16 November 2020

Special Guest Post by Tim Darcy Ellis, Author of The Secret Diaries of Juan Luis Vives


Available from Amazon UK and Amazon US

1522, The Spanish Netherlands, Juan Luis Vives, a renowned academic, has fled Spain to avoid the fires of the Inquisition, yet even here he is not safe. When England's Sir Thomas More offers him the role of tutor to Mary, daughter of Catherine of Aragon and Henry VIII, he eagerly accepts. While publicly navigating life as a 'New Christian,' Vives is quickly drawn into the secretive and dangerous world of London's Jewish community. With a foot in each world, 
he is torn between the love of two women


When I first stumbled across the name Juan Luis Vives - quite by accident - I was just blown over. I started looking for the novel, or the film, but I couldn't find it. So I had a reason to write and a sudden sense of purpose; this man's incredible story just had to be brought into the light.

Juan Luis Vives (1492-1540) is one of those forgotten players of the Tudor narrative: a footnote to the story of Thomas More, a sometime friend of Catherine of Aragon, a tutor to Princess Mary (from 1523 to 1526). He was a foreigner, perhaps a Jew, who was considered 'subversive' by Cardinal Wolsey and during the second half of the sixteenth century, his writings were banned by the Jesuits, the theologians, the Pope and the Inquisitor General.

• • • • • • •

**Task 1:**
Rewrite the part of the guest post on Juan Luis Vives that opens with "Available from Amazon" and closes with "into the light.", putting "the city's Jewish community" in place of "London's Jewish community".
**Task 2:**
Write what comes next in the guest post on Juan Luis Vives, picking up after its final sentence.

**Supplied information:**
• • • • • • •

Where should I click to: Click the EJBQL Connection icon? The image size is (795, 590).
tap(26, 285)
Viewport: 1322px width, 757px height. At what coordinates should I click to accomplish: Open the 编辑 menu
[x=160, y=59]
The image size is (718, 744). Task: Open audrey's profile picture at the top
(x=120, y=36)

• • • • • • •

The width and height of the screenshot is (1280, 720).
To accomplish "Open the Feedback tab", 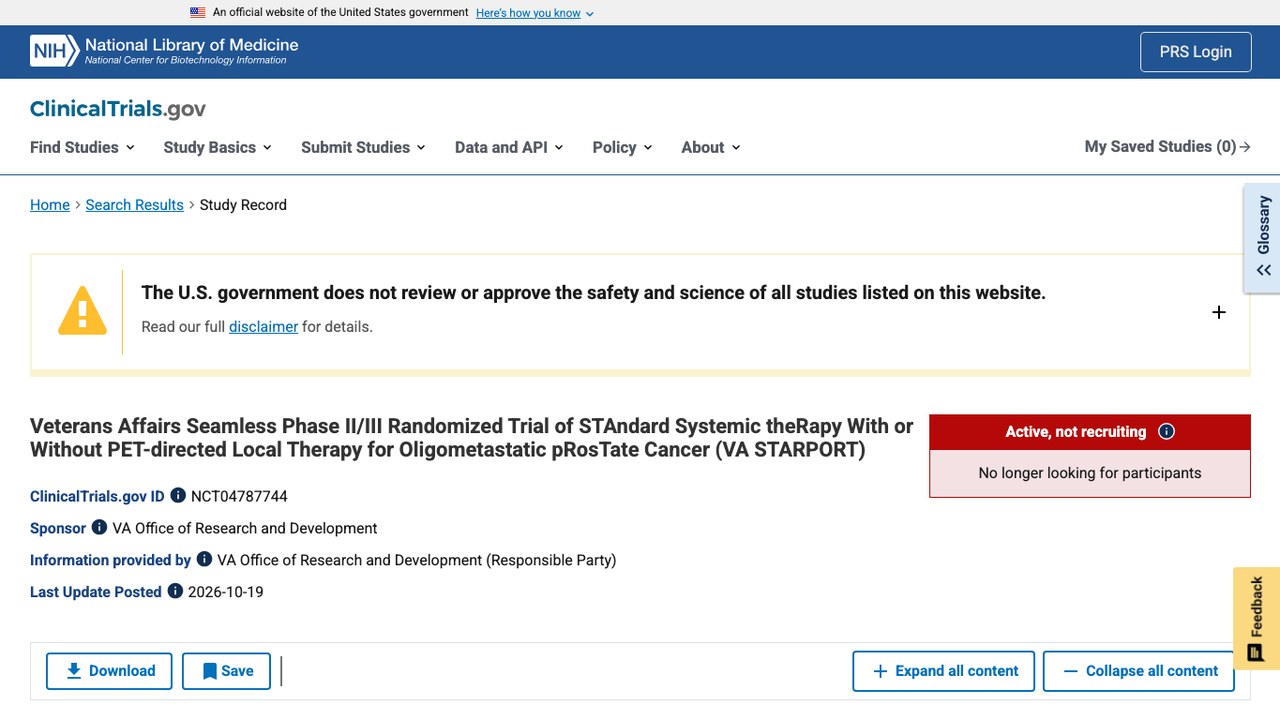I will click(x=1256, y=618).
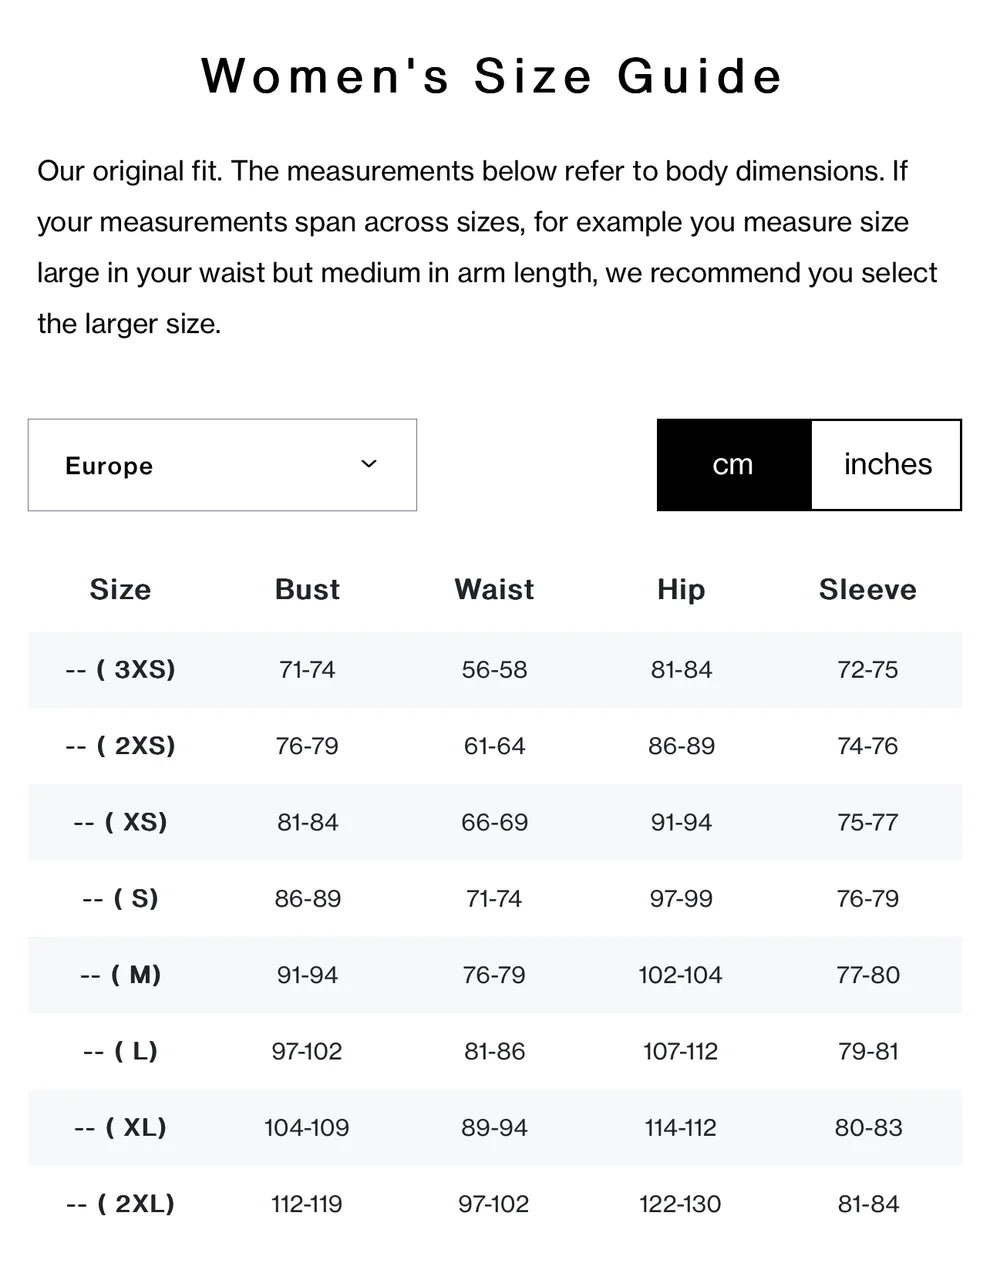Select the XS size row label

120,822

• • • • • • •

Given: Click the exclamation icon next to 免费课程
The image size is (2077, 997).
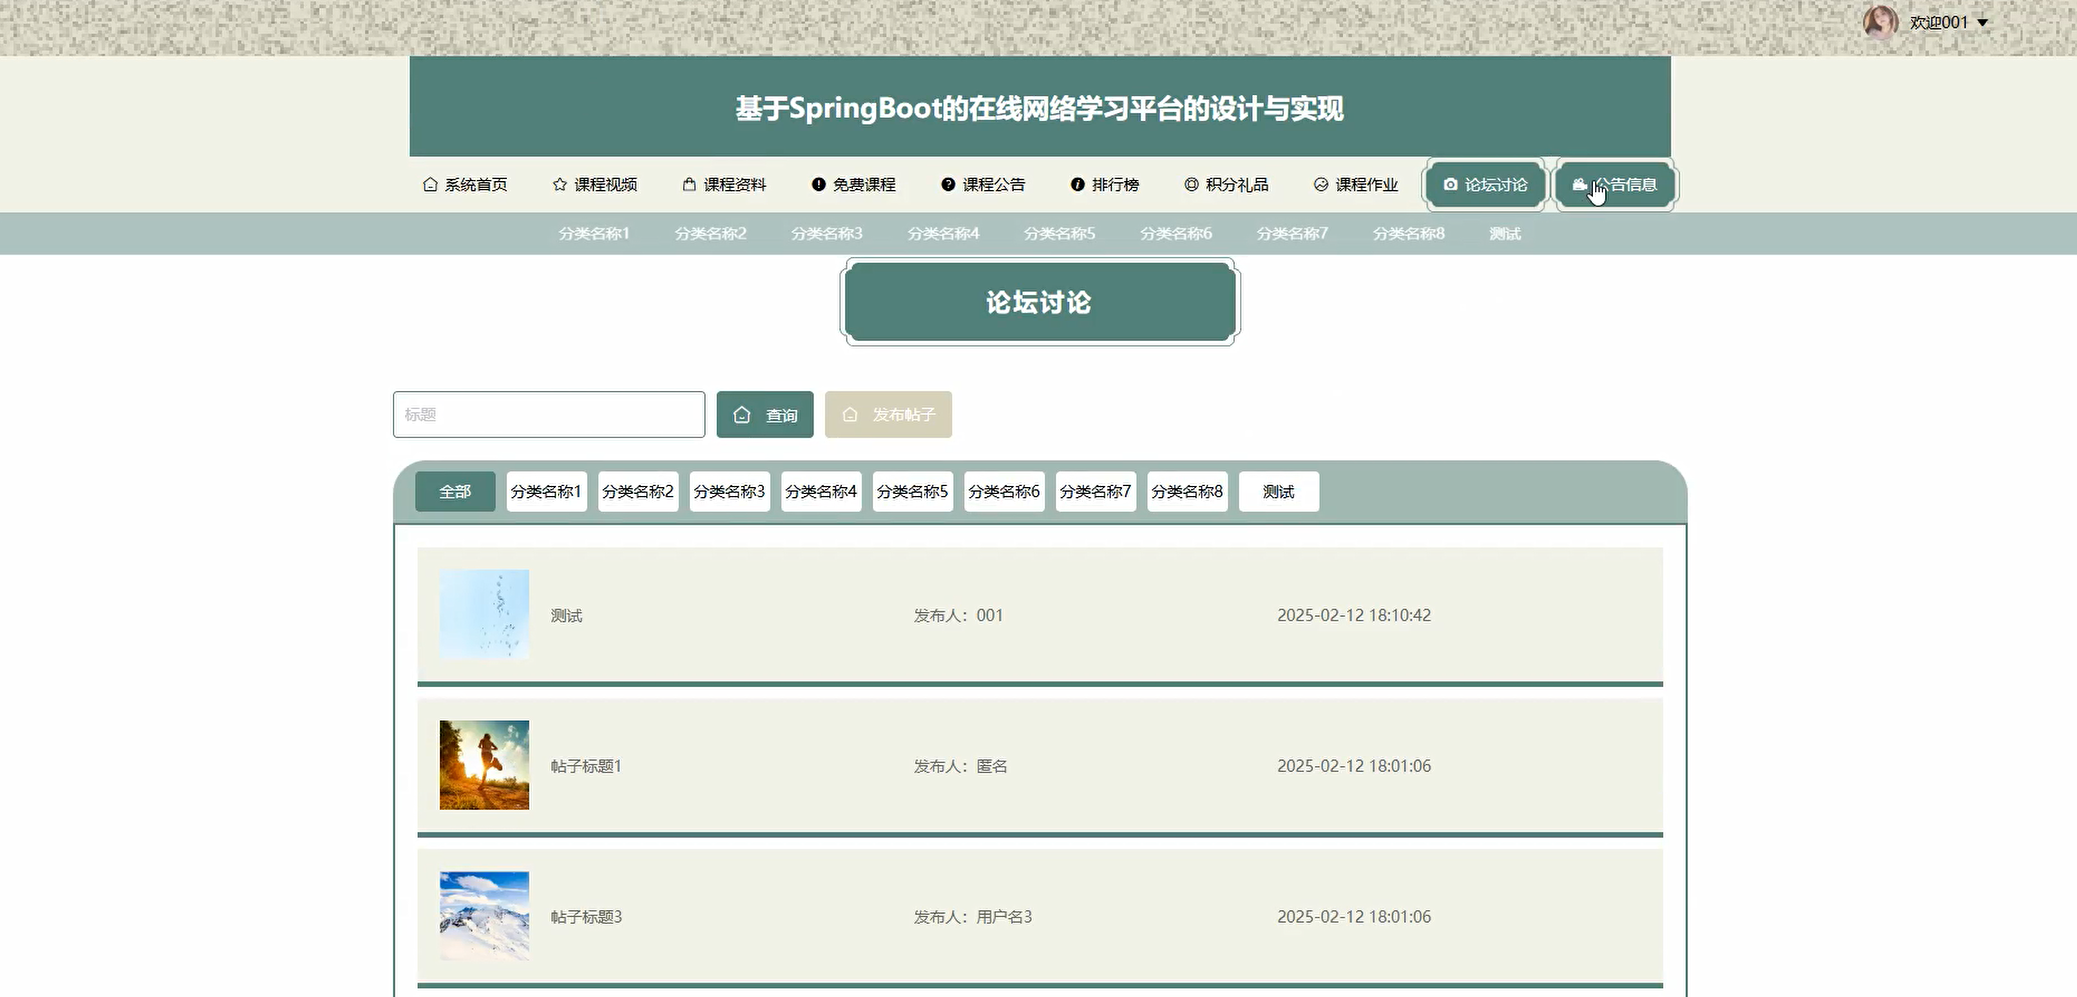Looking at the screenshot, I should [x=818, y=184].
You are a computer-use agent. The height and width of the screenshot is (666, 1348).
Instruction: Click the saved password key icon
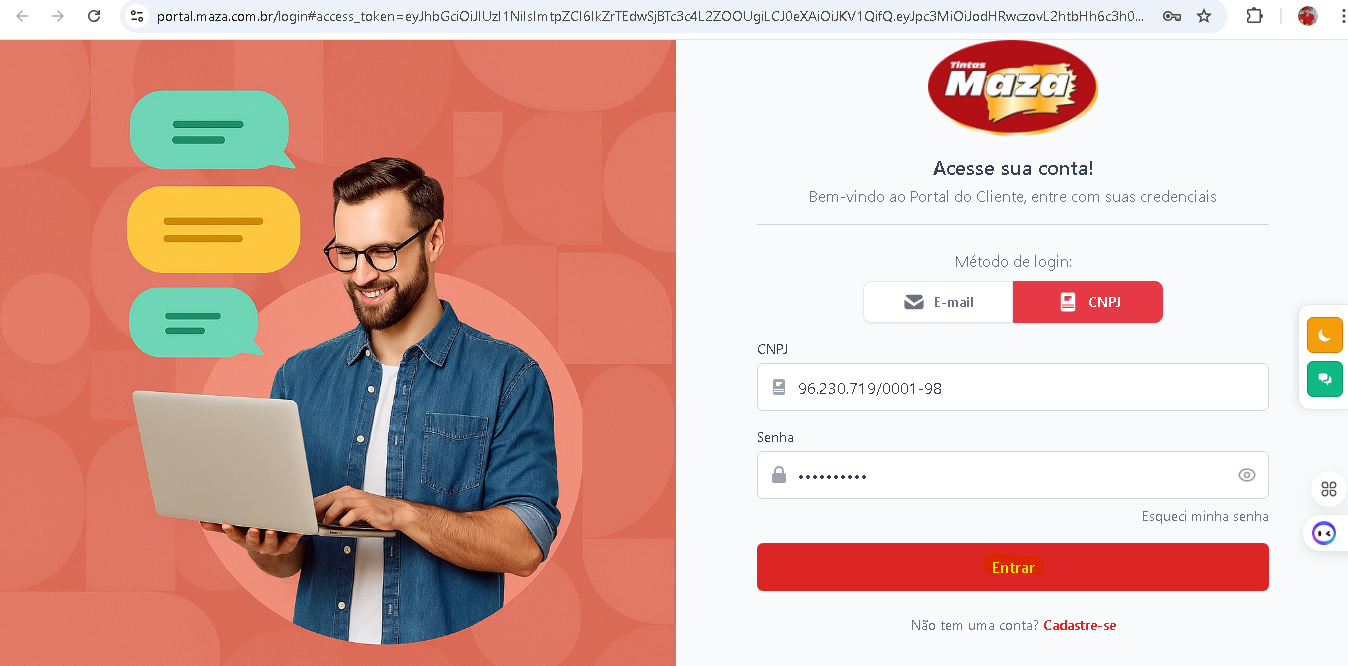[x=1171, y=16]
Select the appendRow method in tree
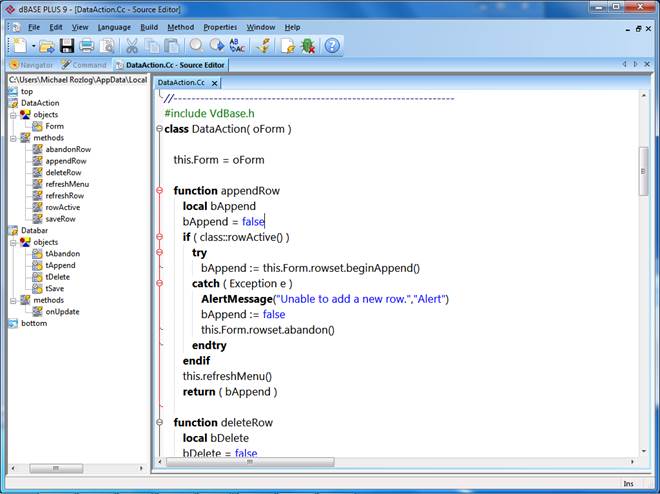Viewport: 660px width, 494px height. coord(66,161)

• • • • • • •

**Task answer 1:**
Available from Amazon UK and Amazon US

1522, The Spanish Netherlands, Juan Luis Vives, a renowned academic, has fled Spain to avoid the fires of the Inquisition, yet even here he is not safe. When England's Sir Thomas More offers him the role of tutor to Mary, daughter of Catherine of Aragon and Henry VIII, he eagerly accepts. While publicly navigating life as a 'New Christian,' Vives is quickly drawn into the secretive and dangerous world of the city's Jewish community. With a foot in each world, 
he is torn between the love of two women


When I first stumbled across the name Juan Luis Vives - quite by accident - I was just blown over. I started looking for the novel, or the film, but I couldn't find it. So I had a reason to write and a sudden sense of purpose; this man's incredible story just had to be brought into the light.

**Task answer 2:**
If you scratch beneath the surface, though, you'll find a remarkable man. He led an extraordinary life, and he contributed significantly to European social history. His books were translated into most European languages - and Arabic, some were reprinted over a hundred times (in Protestant lands) before the end of the sixteenth century.

Vives was a humanist philosopher who was the first European to write about the education of women. He considered that the education of a woman was just as important as the education of a man. He firmly believed that women's roles were not limited to producing heirs or as acting as pawns in dynastic power struggles. 

He championed the rights of the poor and the uneducated, he also advocated for a national health service, funded by the state, not the church, and for a league of nations. Vives even wrote about the rights of animals. He was a pacifist, and he was unafraid to challenge Henry VIII, The Pope, The Holy Roman Emperor and the Spanish Archbishops and Inquisitors.

Vives was born to a family of Spanish Jews in Valencia in 1492. That was, of course, the year of the decree of Alhambra, that expelled the Jews from Spain. Although his parents made a public conversion to Catholicism in 1491, within the next thirty years, the Inquisition had destroyed them and most of his extended family.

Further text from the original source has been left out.